(Stored data)
* * *
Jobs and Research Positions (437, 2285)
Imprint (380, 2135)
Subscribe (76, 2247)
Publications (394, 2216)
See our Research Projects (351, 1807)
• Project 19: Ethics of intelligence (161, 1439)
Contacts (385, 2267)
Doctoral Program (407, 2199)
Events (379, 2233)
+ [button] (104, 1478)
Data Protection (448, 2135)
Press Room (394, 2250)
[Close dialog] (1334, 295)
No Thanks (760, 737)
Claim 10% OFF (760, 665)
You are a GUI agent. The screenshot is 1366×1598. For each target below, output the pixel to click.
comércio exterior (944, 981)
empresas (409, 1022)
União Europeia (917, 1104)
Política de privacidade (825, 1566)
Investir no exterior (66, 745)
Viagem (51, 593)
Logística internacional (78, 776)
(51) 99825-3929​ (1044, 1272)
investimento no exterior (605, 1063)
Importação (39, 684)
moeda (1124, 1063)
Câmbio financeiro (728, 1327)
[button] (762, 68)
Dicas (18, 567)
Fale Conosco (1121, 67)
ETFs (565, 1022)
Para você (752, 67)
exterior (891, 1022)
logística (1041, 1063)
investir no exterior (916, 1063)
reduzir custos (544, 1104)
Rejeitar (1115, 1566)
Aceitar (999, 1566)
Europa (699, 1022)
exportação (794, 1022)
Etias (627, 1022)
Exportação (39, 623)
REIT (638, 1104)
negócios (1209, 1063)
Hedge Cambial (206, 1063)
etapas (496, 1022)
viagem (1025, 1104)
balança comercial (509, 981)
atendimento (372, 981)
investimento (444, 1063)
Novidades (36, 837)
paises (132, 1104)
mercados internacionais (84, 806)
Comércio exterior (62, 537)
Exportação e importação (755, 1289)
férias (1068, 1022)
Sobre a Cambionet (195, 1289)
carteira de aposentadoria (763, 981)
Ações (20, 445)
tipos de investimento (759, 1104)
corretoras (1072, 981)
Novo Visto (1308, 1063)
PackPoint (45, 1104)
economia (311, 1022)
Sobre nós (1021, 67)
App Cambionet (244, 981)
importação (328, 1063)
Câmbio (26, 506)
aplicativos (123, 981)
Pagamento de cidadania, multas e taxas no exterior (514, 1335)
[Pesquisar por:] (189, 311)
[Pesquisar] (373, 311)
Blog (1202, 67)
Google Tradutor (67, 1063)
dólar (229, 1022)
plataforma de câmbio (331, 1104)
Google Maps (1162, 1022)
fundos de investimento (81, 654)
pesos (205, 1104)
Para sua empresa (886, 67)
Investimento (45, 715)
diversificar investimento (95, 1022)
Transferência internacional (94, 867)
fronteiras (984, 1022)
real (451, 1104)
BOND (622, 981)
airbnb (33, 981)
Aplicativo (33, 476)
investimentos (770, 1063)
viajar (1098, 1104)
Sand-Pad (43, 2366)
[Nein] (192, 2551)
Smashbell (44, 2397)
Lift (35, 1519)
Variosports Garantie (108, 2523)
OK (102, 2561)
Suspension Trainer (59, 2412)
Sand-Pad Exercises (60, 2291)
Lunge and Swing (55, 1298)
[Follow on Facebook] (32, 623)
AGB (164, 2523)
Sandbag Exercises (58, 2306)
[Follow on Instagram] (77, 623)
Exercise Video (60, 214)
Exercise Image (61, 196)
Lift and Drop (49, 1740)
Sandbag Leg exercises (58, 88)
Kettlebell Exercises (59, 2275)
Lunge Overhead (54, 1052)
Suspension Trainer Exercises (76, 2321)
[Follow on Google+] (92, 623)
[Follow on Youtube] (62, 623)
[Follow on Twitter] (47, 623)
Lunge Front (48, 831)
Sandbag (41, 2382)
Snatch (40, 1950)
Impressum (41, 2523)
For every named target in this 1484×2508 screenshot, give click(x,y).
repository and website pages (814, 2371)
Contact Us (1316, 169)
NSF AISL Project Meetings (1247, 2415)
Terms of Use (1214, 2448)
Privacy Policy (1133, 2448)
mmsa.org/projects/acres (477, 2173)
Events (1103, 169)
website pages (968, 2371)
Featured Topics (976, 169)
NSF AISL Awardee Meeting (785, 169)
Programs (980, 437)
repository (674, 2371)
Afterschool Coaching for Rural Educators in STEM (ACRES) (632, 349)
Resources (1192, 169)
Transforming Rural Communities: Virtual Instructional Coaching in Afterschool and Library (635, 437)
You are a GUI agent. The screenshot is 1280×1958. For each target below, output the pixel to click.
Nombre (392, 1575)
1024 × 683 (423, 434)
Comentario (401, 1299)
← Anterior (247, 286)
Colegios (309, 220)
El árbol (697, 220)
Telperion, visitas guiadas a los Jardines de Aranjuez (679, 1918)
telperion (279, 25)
* * *
A word-for-word restatement of the data above is required.

EXERCISE RESULT:
Jobs and Research Positions (437, 2285)
Imprint (380, 2135)
Subscribe (76, 2247)
Publications (394, 2216)
See our Research Projects (351, 1807)
• Project 19: Ethics of intelligence (161, 1439)
Contacts (385, 2267)
Doctoral Program (407, 2199)
Events (379, 2233)
+ [button] (104, 1478)
Data Protection (448, 2135)
Press Room (394, 2250)
[Close dialog] (1334, 295)
No Thanks (760, 737)
Claim 10% OFF (760, 665)
You are a GUI agent. The screenshot is 1366×1598. For each target below, output the pixel to click.
comércio exterior (944, 981)
empresas (409, 1022)
União Europeia (917, 1104)
Política de privacidade (825, 1566)
Investir no exterior (66, 745)
Viagem (51, 593)
Logística internacional (78, 776)
(51) 99825-3929​ (1044, 1272)
investimento no exterior (605, 1063)
Importação (39, 684)
moeda (1124, 1063)
Câmbio financeiro (728, 1327)
[button] (762, 68)
Dicas (18, 567)
Fale Conosco (1121, 67)
ETFs (565, 1022)
Para você (752, 67)
exterior (891, 1022)
logística (1041, 1063)
investir no exterior (916, 1063)
reduzir custos (544, 1104)
Rejeitar (1115, 1566)
Aceitar (999, 1566)
Europa (699, 1022)
exportação (794, 1022)
Etias (627, 1022)
Exportação (39, 623)
REIT (638, 1104)
negócios (1209, 1063)
Hedge Cambial (206, 1063)
etapas (496, 1022)
viagem (1025, 1104)
balança comercial (509, 981)
atendimento (372, 981)
investimento (444, 1063)
Novidades (36, 837)
paises (132, 1104)
mercados internacionais (84, 806)
Comércio exterior (62, 537)
Exportação e importação (755, 1289)
férias (1068, 1022)
Sobre a Cambionet (195, 1289)
carteira de aposentadoria (763, 981)
Ações (20, 445)
tipos de investimento (759, 1104)
corretoras (1072, 981)
Novo Visto (1308, 1063)
PackPoint (45, 1104)
economia (311, 1022)
Sobre nós (1021, 67)
App Cambionet (244, 981)
importação (328, 1063)
Câmbio (26, 506)
aplicativos (123, 981)
Pagamento de cidadania, multas e taxas no exterior (514, 1335)
[Pesquisar por:] (189, 311)
[Pesquisar] (373, 311)
Blog (1202, 67)
Google Tradutor (67, 1063)
dólar (229, 1022)
plataforma de câmbio (331, 1104)
Google Maps (1162, 1022)
fundos de investimento (81, 654)
pesos (205, 1104)
Para sua empresa (886, 67)
Investimento (45, 715)
diversificar investimento (95, 1022)
Transferência internacional (94, 867)
fronteiras (984, 1022)
real (451, 1104)
BOND (622, 981)
airbnb (33, 981)
Aplicativo (33, 476)
investimentos (770, 1063)
viajar (1098, 1104)
Sand-Pad (43, 2366)
[Nein] (192, 2551)
Smashbell (44, 2397)
Lift (35, 1519)
Variosports Garantie (108, 2523)
OK (102, 2561)
Suspension Trainer (59, 2412)
Sand-Pad Exercises (60, 2291)
Lunge and Swing (55, 1298)
[Follow on Facebook] (32, 623)
AGB (164, 2523)
Sandbag Exercises (58, 2306)
[Follow on Instagram] (77, 623)
Exercise Video (60, 214)
Exercise Image (61, 196)
Lift and Drop (49, 1740)
Sandbag Leg exercises (58, 88)
Kettlebell Exercises (59, 2275)
Lunge Overhead (54, 1052)
Suspension Trainer Exercises (76, 2321)
[Follow on Google+] (92, 623)
[Follow on Youtube] (62, 623)
[Follow on Twitter] (47, 623)
Lunge Front (48, 831)
Sandbag (41, 2382)
Snatch (40, 1950)
Impressum (41, 2523)
For every named target in this 1484×2508 screenshot, give click(x,y).
repository and website pages (814, 2371)
Contact Us (1316, 169)
NSF AISL Project Meetings (1247, 2415)
Terms of Use (1214, 2448)
Privacy Policy (1133, 2448)
mmsa.org/projects/acres (477, 2173)
Events (1103, 169)
website pages (968, 2371)
Featured Topics (976, 169)
NSF AISL Awardee Meeting (785, 169)
Programs (980, 437)
repository (674, 2371)
Afterschool Coaching for Rural Educators in STEM (ACRES) (632, 349)
Resources (1192, 169)
Transforming Rural Communities: Virtual Instructional Coaching in Afterschool and Library (635, 437)
You are a GUI agent. The screenshot is 1280×1958. For each target below, output the pixel to click.
Nombre (392, 1575)
1024 × 683 (423, 434)
Comentario (401, 1299)
← Anterior (247, 286)
Colegios (309, 220)
El árbol (697, 220)
Telperion, visitas guiadas a los Jardines de Aranjuez (679, 1918)
telperion (279, 25)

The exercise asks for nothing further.